**WHAT THE EXERCISE ASKS**
Read the records below and report each line in which "Locate" occurs.

**SOURCE DATA**
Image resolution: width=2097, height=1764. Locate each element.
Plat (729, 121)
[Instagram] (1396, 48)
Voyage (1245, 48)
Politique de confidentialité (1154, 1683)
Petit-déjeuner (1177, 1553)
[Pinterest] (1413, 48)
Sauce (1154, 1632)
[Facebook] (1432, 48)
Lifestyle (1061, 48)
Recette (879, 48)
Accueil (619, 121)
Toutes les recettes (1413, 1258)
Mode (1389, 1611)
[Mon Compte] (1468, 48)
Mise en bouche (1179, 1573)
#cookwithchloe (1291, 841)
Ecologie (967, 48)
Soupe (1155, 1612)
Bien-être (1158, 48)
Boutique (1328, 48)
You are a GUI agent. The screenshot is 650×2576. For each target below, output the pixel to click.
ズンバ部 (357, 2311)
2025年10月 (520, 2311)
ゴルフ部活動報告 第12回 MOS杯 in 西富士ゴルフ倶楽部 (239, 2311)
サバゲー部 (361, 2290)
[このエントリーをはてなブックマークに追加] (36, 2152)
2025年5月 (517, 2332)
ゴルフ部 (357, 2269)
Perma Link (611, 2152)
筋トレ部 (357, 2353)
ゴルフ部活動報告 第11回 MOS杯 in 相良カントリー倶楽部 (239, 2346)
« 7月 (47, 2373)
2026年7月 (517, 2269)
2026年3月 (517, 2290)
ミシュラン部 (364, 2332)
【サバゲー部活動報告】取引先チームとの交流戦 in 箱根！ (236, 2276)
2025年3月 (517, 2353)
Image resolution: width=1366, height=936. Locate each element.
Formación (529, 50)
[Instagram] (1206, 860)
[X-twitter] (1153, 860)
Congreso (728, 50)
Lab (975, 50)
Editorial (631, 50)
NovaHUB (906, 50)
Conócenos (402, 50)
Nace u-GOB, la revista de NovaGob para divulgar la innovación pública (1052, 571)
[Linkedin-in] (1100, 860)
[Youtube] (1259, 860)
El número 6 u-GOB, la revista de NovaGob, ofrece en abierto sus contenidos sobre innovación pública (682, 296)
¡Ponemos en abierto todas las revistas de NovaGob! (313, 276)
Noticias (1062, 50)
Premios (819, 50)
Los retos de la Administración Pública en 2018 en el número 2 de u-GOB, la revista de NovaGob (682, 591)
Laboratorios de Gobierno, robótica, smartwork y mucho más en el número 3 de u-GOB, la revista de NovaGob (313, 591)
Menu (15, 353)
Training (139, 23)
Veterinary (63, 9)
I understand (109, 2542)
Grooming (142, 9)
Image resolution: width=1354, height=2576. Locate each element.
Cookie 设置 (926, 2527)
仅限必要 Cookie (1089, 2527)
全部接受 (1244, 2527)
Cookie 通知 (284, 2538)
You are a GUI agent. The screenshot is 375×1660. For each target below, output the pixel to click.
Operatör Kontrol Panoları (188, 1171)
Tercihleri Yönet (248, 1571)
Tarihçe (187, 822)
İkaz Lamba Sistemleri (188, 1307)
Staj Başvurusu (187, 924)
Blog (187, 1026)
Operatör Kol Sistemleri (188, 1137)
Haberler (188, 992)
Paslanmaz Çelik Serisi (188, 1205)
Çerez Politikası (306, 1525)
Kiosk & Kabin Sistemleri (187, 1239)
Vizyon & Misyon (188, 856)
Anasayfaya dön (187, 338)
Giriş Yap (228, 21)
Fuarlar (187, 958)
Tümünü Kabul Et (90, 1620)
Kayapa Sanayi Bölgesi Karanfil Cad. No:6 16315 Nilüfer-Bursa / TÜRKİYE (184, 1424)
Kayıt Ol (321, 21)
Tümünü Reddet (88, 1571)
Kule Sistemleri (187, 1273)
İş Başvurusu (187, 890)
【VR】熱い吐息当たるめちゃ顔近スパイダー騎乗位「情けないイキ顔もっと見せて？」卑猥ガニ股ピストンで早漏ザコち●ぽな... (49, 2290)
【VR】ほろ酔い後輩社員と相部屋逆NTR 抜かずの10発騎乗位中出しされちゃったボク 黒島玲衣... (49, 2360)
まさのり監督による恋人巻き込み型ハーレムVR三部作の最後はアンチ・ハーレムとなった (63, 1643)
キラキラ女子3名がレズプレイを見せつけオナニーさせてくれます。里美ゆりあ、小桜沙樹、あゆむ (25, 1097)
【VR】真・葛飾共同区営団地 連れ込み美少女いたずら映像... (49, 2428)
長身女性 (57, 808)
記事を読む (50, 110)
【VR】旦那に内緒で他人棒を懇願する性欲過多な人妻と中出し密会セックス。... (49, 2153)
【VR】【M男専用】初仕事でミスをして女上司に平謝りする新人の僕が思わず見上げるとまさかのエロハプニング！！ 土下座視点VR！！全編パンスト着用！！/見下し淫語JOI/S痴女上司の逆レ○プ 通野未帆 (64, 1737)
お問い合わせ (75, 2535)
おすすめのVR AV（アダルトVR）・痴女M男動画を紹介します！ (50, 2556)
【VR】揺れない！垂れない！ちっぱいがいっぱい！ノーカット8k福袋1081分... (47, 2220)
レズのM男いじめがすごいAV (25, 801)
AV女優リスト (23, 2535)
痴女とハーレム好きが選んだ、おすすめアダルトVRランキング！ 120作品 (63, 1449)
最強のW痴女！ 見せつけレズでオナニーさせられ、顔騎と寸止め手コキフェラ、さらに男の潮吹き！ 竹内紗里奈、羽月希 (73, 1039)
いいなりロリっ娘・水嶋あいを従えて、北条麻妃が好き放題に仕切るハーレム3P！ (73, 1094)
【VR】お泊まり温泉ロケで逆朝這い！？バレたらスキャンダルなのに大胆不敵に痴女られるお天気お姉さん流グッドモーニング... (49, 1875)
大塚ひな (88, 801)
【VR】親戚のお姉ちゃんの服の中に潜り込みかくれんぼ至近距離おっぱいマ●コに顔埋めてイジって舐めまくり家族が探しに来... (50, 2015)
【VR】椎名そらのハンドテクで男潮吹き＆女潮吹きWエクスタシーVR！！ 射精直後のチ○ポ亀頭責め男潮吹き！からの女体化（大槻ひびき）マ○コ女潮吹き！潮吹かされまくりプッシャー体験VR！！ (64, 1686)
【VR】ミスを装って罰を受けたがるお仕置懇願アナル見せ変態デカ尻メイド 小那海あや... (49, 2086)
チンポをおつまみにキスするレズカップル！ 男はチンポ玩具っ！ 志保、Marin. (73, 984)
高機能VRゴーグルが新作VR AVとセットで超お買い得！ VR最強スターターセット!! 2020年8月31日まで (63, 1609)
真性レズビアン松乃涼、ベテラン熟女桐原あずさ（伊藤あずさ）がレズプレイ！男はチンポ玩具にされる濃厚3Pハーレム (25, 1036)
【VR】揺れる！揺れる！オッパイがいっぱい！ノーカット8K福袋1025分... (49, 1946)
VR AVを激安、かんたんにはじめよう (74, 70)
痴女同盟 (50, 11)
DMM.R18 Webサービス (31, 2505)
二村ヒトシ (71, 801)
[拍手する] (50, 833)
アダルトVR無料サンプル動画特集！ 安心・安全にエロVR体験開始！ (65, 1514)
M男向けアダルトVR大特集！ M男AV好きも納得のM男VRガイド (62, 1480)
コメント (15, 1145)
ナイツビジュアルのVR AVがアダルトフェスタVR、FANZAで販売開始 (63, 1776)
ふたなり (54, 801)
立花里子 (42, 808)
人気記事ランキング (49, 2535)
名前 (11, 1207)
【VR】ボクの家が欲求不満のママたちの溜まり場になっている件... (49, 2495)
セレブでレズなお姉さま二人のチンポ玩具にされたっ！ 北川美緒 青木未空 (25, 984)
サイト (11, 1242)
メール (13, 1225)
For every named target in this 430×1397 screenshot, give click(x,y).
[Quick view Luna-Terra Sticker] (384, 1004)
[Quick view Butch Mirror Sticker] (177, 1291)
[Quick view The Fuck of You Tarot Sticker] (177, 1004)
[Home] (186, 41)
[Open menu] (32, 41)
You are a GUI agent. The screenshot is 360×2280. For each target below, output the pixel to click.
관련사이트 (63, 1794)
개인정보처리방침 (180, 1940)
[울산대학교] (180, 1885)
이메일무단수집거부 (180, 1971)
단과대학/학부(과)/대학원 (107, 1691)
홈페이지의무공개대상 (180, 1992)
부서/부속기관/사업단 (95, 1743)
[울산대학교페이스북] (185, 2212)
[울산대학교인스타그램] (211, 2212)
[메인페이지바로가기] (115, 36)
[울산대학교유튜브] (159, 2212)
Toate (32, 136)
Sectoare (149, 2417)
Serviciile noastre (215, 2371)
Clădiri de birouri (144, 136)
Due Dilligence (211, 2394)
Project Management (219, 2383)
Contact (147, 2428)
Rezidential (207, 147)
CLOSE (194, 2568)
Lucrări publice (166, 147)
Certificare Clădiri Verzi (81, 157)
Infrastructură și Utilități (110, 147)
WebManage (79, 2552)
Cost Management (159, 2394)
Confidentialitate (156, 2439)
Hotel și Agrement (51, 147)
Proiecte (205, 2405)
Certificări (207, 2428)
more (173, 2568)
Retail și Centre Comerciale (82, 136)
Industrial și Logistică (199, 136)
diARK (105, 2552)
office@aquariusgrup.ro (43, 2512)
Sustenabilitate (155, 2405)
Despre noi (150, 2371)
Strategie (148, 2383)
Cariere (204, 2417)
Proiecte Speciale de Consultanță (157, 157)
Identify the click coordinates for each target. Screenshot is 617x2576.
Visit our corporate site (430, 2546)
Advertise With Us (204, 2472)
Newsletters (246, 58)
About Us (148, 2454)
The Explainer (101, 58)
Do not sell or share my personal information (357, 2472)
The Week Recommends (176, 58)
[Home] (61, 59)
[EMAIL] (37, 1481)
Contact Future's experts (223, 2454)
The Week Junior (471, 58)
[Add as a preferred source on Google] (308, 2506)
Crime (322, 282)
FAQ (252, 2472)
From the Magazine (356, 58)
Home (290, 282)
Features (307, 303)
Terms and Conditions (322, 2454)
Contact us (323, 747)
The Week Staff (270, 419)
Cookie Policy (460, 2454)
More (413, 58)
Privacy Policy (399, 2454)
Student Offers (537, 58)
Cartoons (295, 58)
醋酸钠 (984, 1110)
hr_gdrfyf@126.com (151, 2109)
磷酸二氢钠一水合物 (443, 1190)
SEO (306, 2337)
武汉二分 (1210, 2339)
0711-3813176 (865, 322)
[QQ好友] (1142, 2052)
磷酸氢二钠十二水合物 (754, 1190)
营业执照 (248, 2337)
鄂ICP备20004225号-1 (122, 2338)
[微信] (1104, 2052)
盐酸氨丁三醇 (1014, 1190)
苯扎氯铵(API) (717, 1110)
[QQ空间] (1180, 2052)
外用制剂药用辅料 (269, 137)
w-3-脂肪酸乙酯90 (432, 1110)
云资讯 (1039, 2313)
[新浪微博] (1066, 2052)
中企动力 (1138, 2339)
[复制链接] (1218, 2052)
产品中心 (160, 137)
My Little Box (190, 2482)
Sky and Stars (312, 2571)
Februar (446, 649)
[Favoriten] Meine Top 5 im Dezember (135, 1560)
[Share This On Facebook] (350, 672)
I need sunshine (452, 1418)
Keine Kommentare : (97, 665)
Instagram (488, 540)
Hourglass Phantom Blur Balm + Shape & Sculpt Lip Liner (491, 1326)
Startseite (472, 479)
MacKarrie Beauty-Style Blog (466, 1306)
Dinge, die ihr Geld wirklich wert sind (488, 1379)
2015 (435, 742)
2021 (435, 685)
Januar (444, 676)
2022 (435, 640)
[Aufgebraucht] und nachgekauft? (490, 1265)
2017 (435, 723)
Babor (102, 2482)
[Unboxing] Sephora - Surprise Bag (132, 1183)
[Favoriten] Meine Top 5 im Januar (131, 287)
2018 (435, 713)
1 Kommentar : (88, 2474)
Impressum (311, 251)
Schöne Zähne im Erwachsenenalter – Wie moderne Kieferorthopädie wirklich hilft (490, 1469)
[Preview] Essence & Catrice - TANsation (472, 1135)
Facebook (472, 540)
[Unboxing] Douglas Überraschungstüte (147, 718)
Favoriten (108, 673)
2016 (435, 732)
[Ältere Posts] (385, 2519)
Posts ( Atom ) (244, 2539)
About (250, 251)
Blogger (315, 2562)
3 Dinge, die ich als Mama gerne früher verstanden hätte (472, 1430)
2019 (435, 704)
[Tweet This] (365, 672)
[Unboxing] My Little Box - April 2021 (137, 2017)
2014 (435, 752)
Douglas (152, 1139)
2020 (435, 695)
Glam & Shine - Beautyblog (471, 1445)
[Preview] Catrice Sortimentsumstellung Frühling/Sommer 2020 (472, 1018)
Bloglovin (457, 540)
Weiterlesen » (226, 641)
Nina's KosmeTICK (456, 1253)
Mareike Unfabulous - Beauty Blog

**RESPONSE AREA**
Image resolution: width=2097, height=1764. Locate each element.
Image resolution: width=1366, height=936. Locate each element.
Image resolution: width=1354, height=2576. Locate each element.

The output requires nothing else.